Phenology is the study of cyclic and seasonal natural phenomena, especially in relation to climate and plant and animal life. In our area, the spring season is ripe for bringing students outdoors to observe the myriad of changes happening around us. Citizen Science programs related to phenology offer opportunities for students at all levels to observe, wonder, document, and research such phenomena in their schoolyards and neighborhoods.

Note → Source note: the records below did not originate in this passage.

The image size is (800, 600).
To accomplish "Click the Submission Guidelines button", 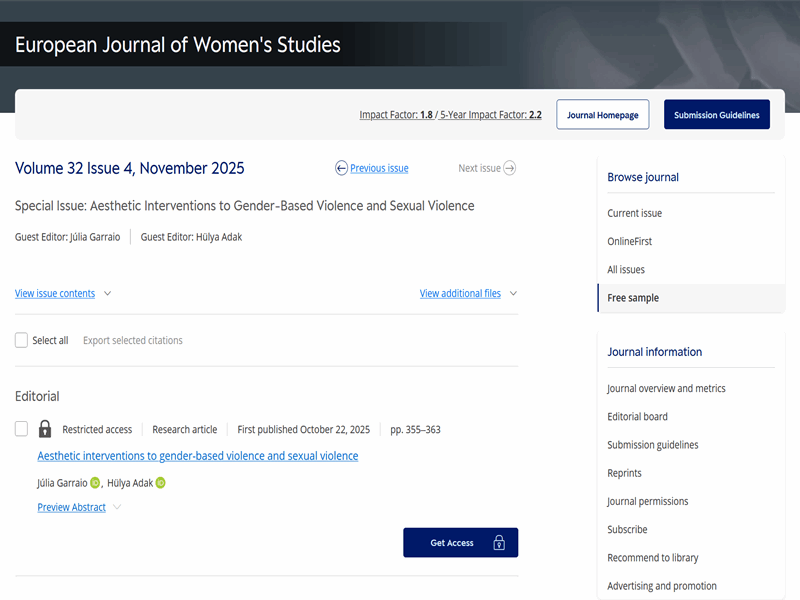I will [716, 115].
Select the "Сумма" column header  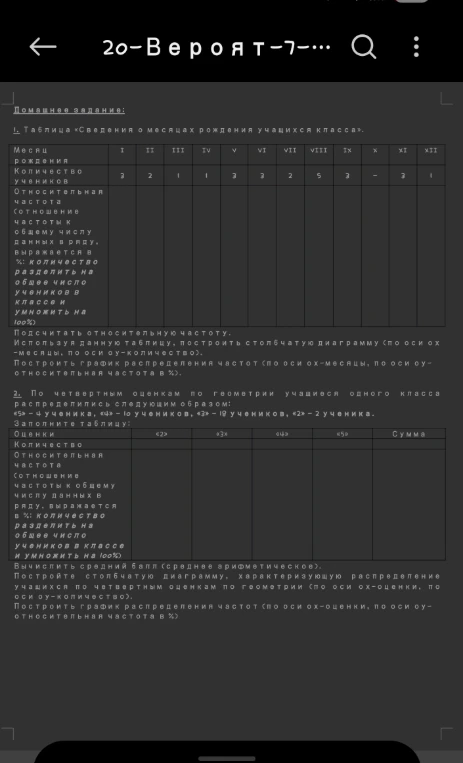(409, 434)
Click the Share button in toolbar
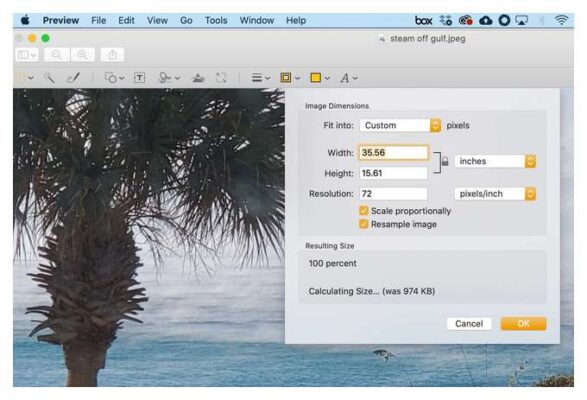 click(112, 55)
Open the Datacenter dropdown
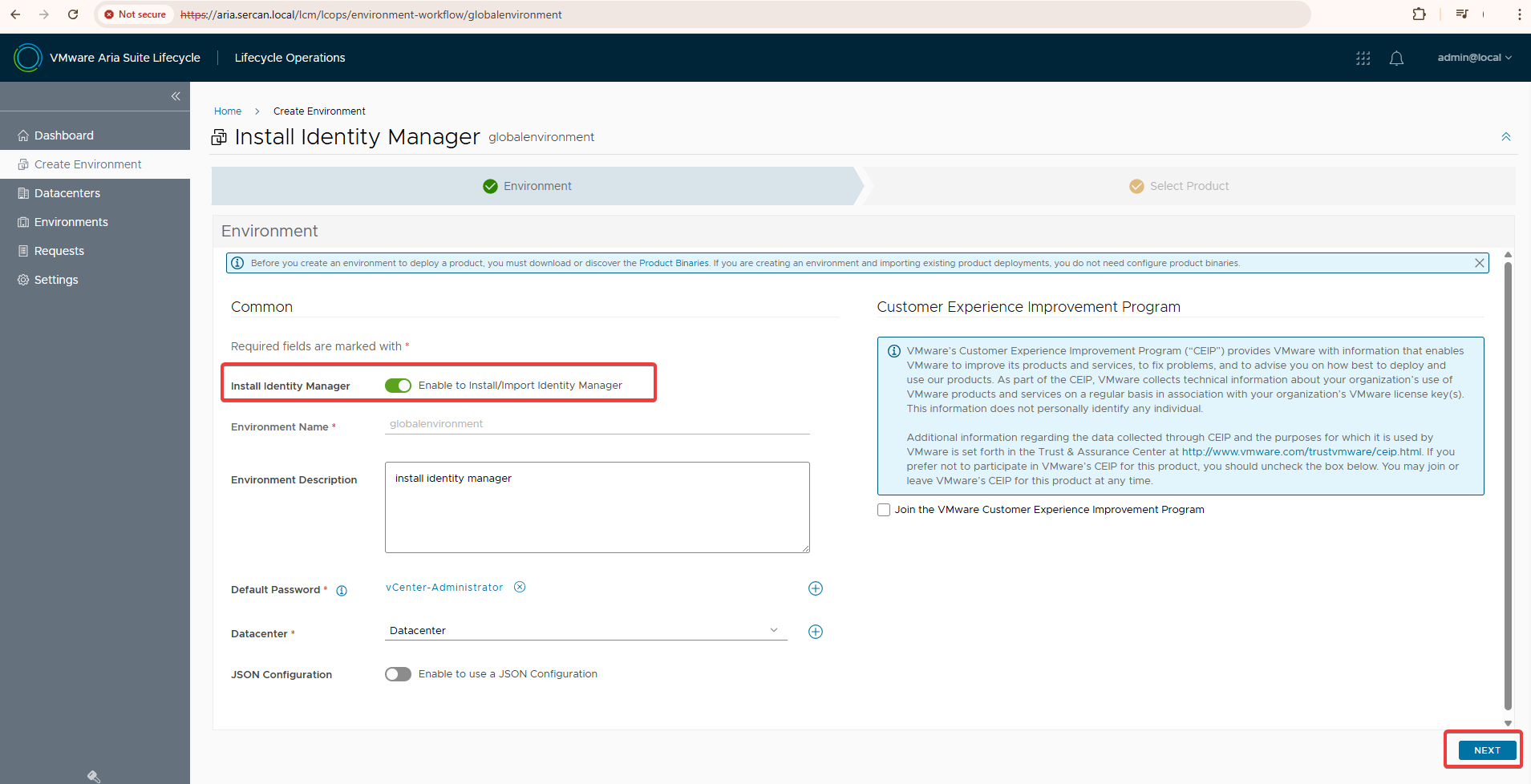 click(585, 631)
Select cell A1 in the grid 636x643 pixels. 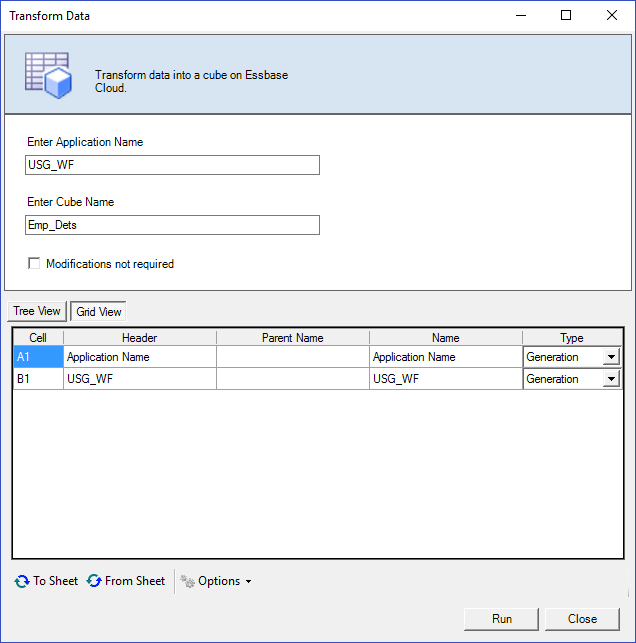tap(37, 357)
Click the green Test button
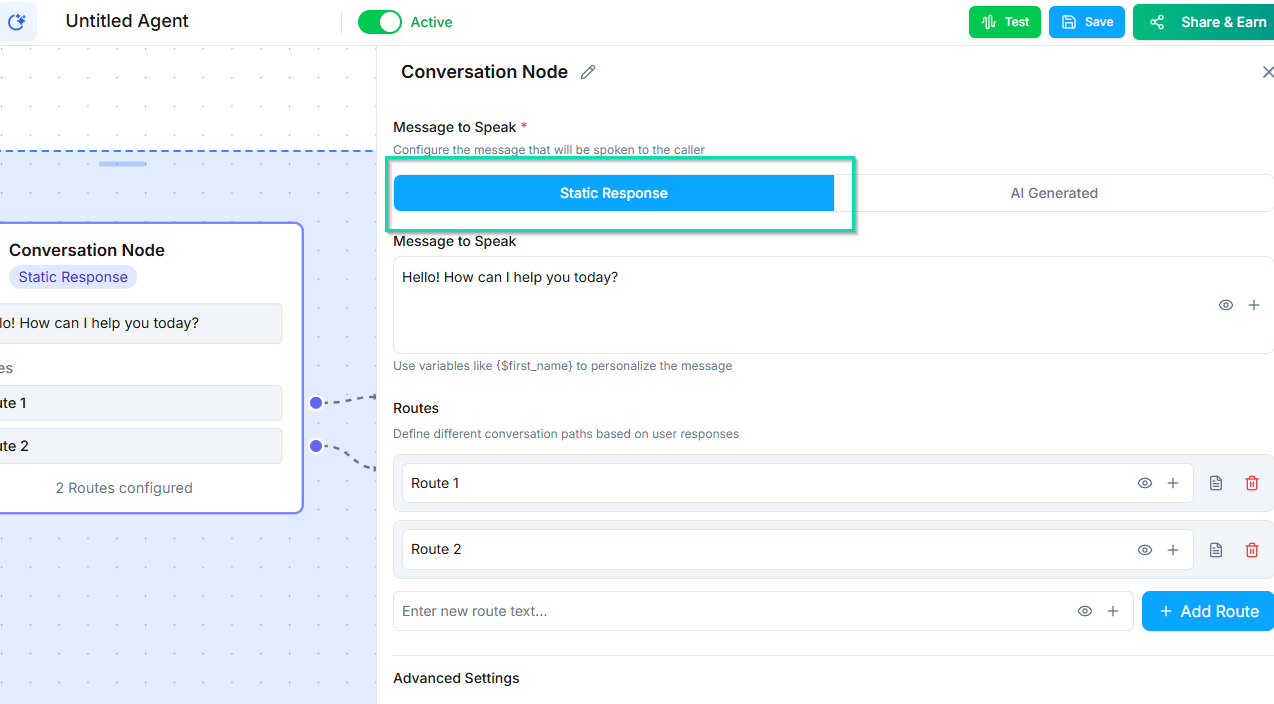This screenshot has width=1274, height=704. click(x=1004, y=22)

  • iNaturalist is an easy-to-use platform for recording, identifying, and sharing observations with a wider audience. Here you can create class projects or join existing ones.

PreK-Grade 2: Discovery
Young students can explore their schoolyards to discover the abundance of life emerging from winter dormancy. An easy-to-use app, Seek, allows students to photograph and identify discoveries. A long-term project worth investigating now is the Tulip Test Gardens project from Journey North. Children document the emergence of tulip bulbs and can measure their growth as they learn about plant parts and life cycles.
Grades 3-5: Group Projects
Once students are experienced in making outdoor observations using iNaturalist, they can join one of the focused yet fun Data Quests set up by Zoo New England. Topics include Squirrels, Dandelions, and Invasive Plants – all come with pictorial field guides and child-friendly tasks that can be accomplished in schoolyards and neighborhoods.
Middle School: Independent Investigations
Teach your students about citizen science and how to use the iNaturalist app to make and record seasonal phenomena observations around the school and in their communities. Then, encourage students to participate in the Boston area City Nature Challenge 2023, April 28-May 1 – this BioBlitz is an effort to document all the taxa found within the Boston area.
High School: Group Field Research
World Water Day is March 22, but this project continues throughout the year. Students test and monitor local water surfaces to learn about water quality and help protect this precious resource. Lessons, reasonably priced test kits, and how-to guides available through the EarthEcho Water Challenge site.
March Happenings
Share with students and their families!
Listening Ears:
Owling for Children
Thursday, 3/9, 5:15-6:30pm
Bussey Street Gate,
Arnold Arboretum
Bring your young naturalists to the Arboretum for an evening of owling. This child-centric program is designed for families with children age 4-10. Listen to "Owl Moon," the story of a little girl's owling adventure with her father, then walk up Beech Path with listening ears. With luck, we'll hear the tell-tale hoot of a Great Horned Owl. 
Wonder Spot:
Skunk Cabbage
At Your Leisure

Explore our newest Wonder Spot with your family to learn about a heat-generating plant that can grow in winter!